Margaritas Can Burn Skin In Sunlight, Thanks To A Skin Condition That Will Wreck Your Happy Hour — PHOTOS

Friends, you might want to sit down, because I have some disturbing news: Your favorite poolside cocktails might be hurting you. But wait! Before you go sob in a corner over the death of all that is summery and good, let me assure you that your days of sipping margaritas on the beach are not over. With some simple precautions, you’ll be able to indulge in icy, salt-rimmed deliciousness out in the sun for months to come. (Well, at least until winter comes and destroys all our dreams). Margaritas can burn skin when exposed to sunlight, as some of you may have already learned the hard way. The culprit here is the lime, which, along with other citruses, celery, wild dill and parsley, and certain wildflowers, can cause a skin condition called phytophotodermatitis when applied to the skin and then exposed to UV light.

The reaction of the light and the chemicals in these fruits and plants can cause nasty chemical burns that blister, flake, and develop hyperpigmentation (brown spots). People can get phytophotodermatitis when they consume cocktails out in the sun: If you make margaritas, squeeze a lime wedge into a beer, or spill a citrusy cocktail on yourself without washing it off, you can find yourself with painful burns later. Another (nonalcoholic) source of phytophotodermatitis is the old “lemon juice in the hair” trick; in this case, lemon juice can get on one’s face and neck and cause a chemical reaction. As Dr. Dawn Davis, a dermatologist for the Mayo Clinic, explained to BuzzFeed Life, “Anyone who gets a relative amount of oil or liquid from the plant on their skin and then gets an adequate amount of UV light will get the reaction.” You only need to look at these images of poor souls who’ve had this sun reaction to know that phytophotodermatitis is NOT KIDDING AROUND:

FORTUNATELY, you can take steps to prevent phytophotodermatitis: If you get oils or juice from any kind of citrus, celery, or wild plants on your skin, wash it off thoroughly with soap and water — This rule applies to when you’re preparing cocktails, but also to when you spill a drink on yourself (Believe me, the inconvenience of having to go inside and wash is far outweighed by the joys of not having chemical burns on your skin). If you’re out hiking and exposed to wild plants, it’s also a good idea to wear long sleeves and pants to prevent plant oils from getting on your skin.

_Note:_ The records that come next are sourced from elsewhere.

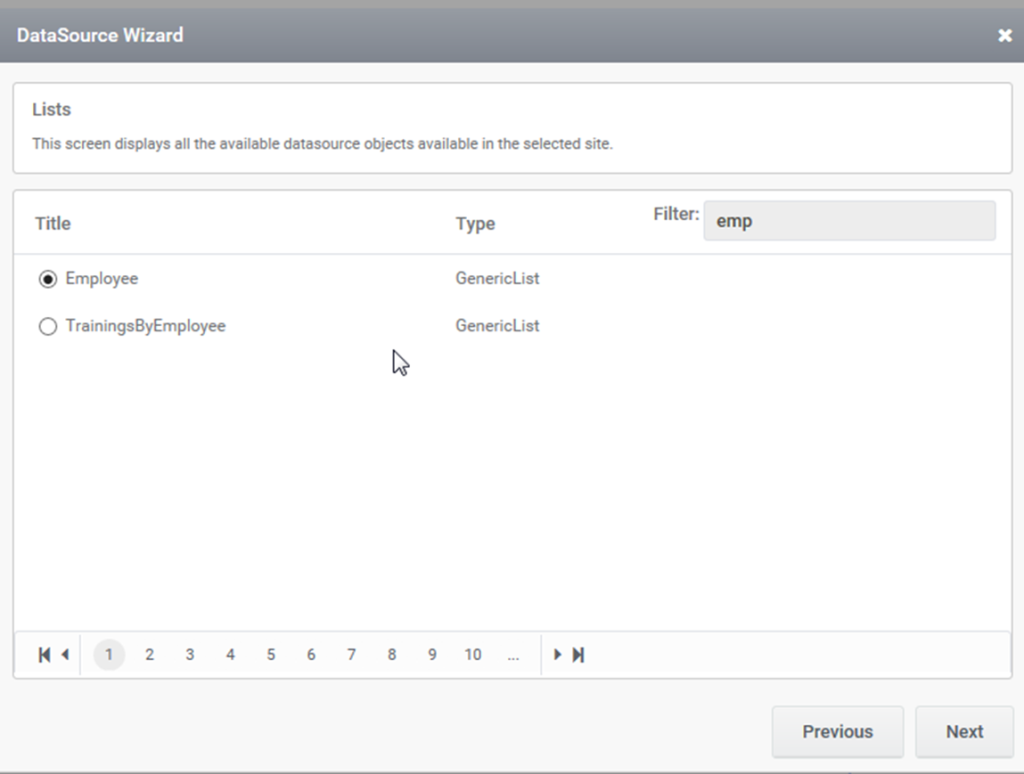This screenshot has width=1024, height=774.
Task: Expand more pages via ellipsis
Action: point(513,655)
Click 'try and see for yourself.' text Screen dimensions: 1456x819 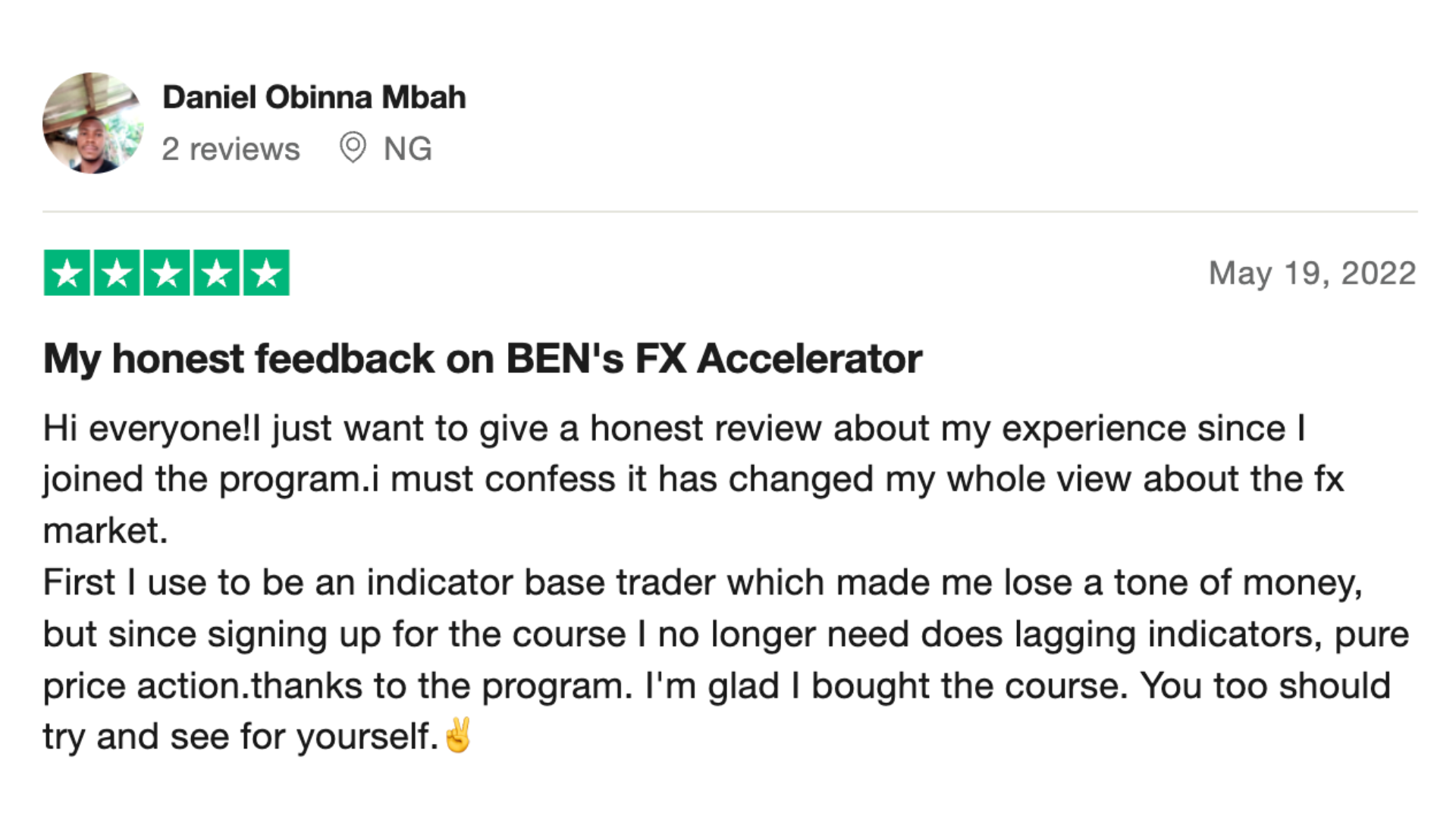click(x=241, y=737)
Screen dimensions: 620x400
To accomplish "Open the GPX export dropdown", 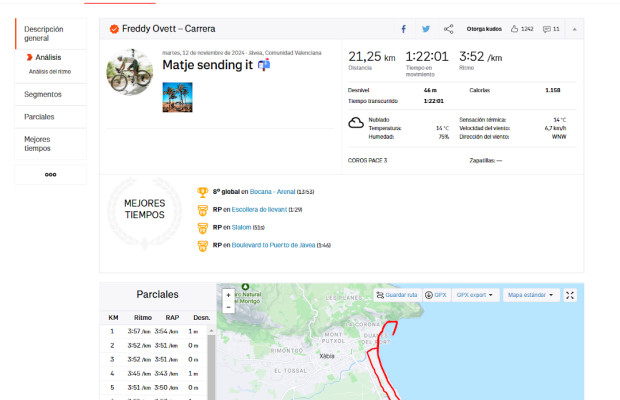I will click(475, 295).
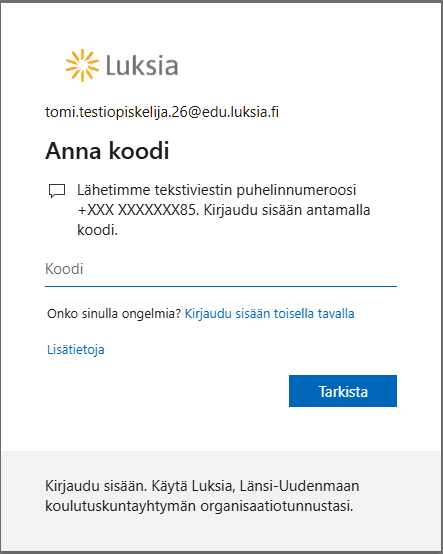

Davis told BuzzFeed that, if you do get phytophotodermatitis, you can treat a mild case with 1 percent hydrocortisone cream two to three times a day. If you experience a more severe reaction (a lot of swelling, blistering, or skin breakage) or your reaction worsens over time, you should see your doctor immediately. The blistery, swollen, red, itchy, painful stage shouldn’t last more than five days or so, but the resulting hyperpigmentation (dark spots) can last for months.